Remove dedicated front-proxy client CA

[xrstf]

Summary

When I originally designed the PKI for the kcp-operator, I thought having separate CAs for front-proxy and the shards made sense. However it turns out this is causing more havoc by making kubeconfigs just so useless: You can read an APIExportEndpointSlice through the front-proxy, but then cannot access any of the endpoints because the shards/virtual-workspaces use a different client CA.

Due to this, the kcp-operator already deploys a CA bundle for the client CA in the front-proxy, a bundle consisting of the root client CA and the front-proxy's client CA.

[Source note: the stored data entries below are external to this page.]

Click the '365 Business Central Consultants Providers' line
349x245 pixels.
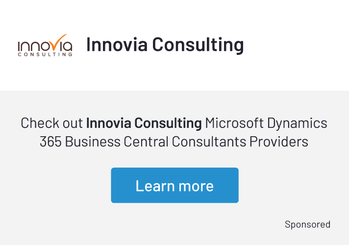coord(174,142)
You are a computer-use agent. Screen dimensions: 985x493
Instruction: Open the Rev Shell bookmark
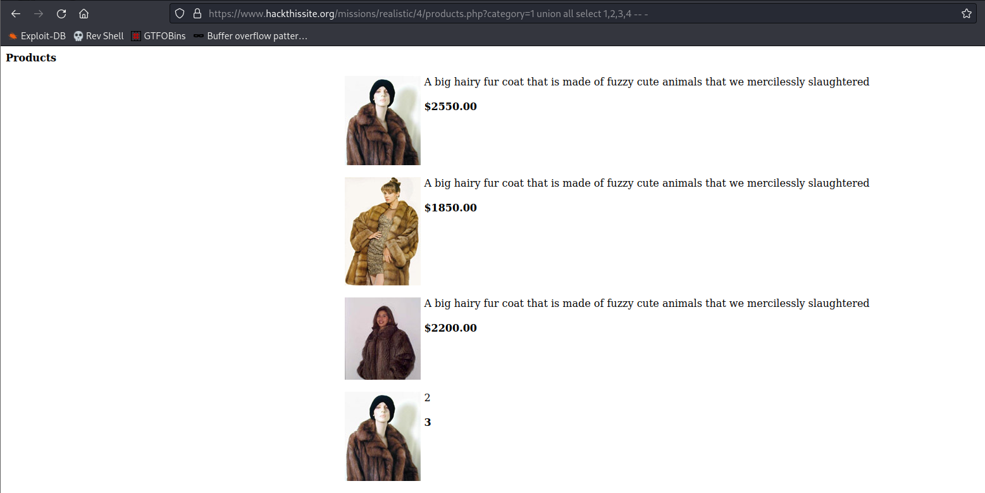click(x=99, y=36)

This PR goes one step further and simply removes the old front-proxy client CA entirely, but introducing a new clientCASecretRef field for FrontProxy objects, so admins can configure their
own client CA (or any other) here and have it still be included in the front-proxy. Since we have already always configured both client CAs, this is not losing any pre-existing flexibility, we're just reducing the minimum number of CAs that a front-proxy runs from 2 to 1.

---

I also refactored the reconcilerFunc a bit, making it stateless. I then also cleaned up the controller a bit and renamed the "merged CA" to "backendCABundle" (in the code only, no Kube object name changes), which IMHO describes its purpose much better. From the documentation saying "is used to validate API Server certs", I couldn't immediately tell which API Servers :D

The adminKubeconfigCertificateReconciler has been removed entirely, since its not mounted anywhere and never actually used, especially now that we only have one client CA.

What Type of PR Is This?

/kind cleanup
/kind api-change

Release Notes

TBD

[kcp-ci-bot]

[APPROVALNOTIFIER] This PR is NOT APPROVED

This pull-request has been approved by:
Once this PR has been reviewed and has the lgtm label, please assign embik for approval. For more information see the Code Review Process.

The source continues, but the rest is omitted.